Research on the petunia flower may bear unexpected fruit for gourmands everywhere: better cherry and almond flavors.
A team of researchers from Purdue University has recently discovered the molecular recipe of one of the most coveted compounds today — benzaldehyde. Although you’ve most likely never heard of it before, you’re almost guaranteed to have tasted it. Benzaldehyde is a chemical compound used for some of the most popular food flavorings globally, including almond, raspberry, and cherry. Only vanillin, the aromatic compound that gives vanilla its characteristics, is more valuable in the food industry.
The new study describes the molecular structure of benzaldehyde, which was discovered during a study of the petunia’s smell.
Full of flavor
“Benzaldehyde is what gives that pleasant almond-like scent and is part of the aroma of many fruits,” said Natalia Dudareva, Distinguished Professor of Biochemistry in Purdue’s College of Agriculture, and lead author of the study. “That scent attracts pollinators and, in addition to those fruits, it is found in other plants, including petunias.”
Biochemists learn how to create different aromatic compounds in use today often from plants that are far removed from the ones those aromas are meant to recreate. These compounds then let us reproduce desirable tastes or smells and apply them to the products we crave. While entirely natural sources or aromatics are preferred, sometimes it isn’t viable to obtain the desired tastes this way.
Benzaldehyde “has an especially puzzling biosynthetic pathway” – the chemical process for forming a compound – according to Dudareva, one that has eluded researchers up to now. As such, various artificial chemical reactions were used at various points in its synthesis to produce the final aroma.
The researchers worked with petunias to uncover the natural biosynthetic pathway of benzaldehyde production. Armed with this knowledge, researchers will be able to transfer the genes that encode the process to yeast or other microbes to allow for industrial-scale production of the compound and its use in the food and beverage industry.
They report that the synthesis of this compound in petunia petals relies on an enzyme built from two subunits that must combine in equal amounts.
The team found that synthesis of benzaldehyde in petunia petals involves an enzyme consisting of two subunits that must combine in equal amounts to activate. This requirement is not commonly seen in the production of aromatic compounds, the researchers explain, which complicated efforts to understand this biosynthetic pathway up to today. Earlier research focused on looking for a single component, and this expectation likely ruined the efforts from the start.
“The gene directly responsible and enzyme needed for benzaldehyde synthesis were a mystery,” says said Xing-Qi Huang, co-author of the paper and postdoctoral researcher in Dudareva’s lab. “We tried newer techniques, but it took a classical approach to reveal it.”

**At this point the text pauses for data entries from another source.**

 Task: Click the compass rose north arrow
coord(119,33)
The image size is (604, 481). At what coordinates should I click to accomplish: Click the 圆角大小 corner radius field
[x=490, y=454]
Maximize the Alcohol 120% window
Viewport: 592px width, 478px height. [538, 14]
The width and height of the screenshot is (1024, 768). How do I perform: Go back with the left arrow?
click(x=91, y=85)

“We estimate the size of the protein we are hunting in addition to other things we have learned about the pathway. We weren’t finding a good indication of a single protein within that estimate. However, we noticed the presence of two components of half the size of our estimate, and we thought maybe there are two subunits.”
Proteomic and genetic testing in the lab confirmed this hypothesis and led the team to the genes that encode the process. The team reports that they have mapped out “almost all” of the genes and pathways responsible for the petunia’s aromatic compounds. Further work will doubtlessly reveal the full extent of these pathways and lead us to a new way of creating high quality benzaldehyde — and tastier treats.
The paper “A peroxisomal heterodimeric enzyme is involved in benzaldehyde synthesis in plants” has been published in the journal Nature Communications.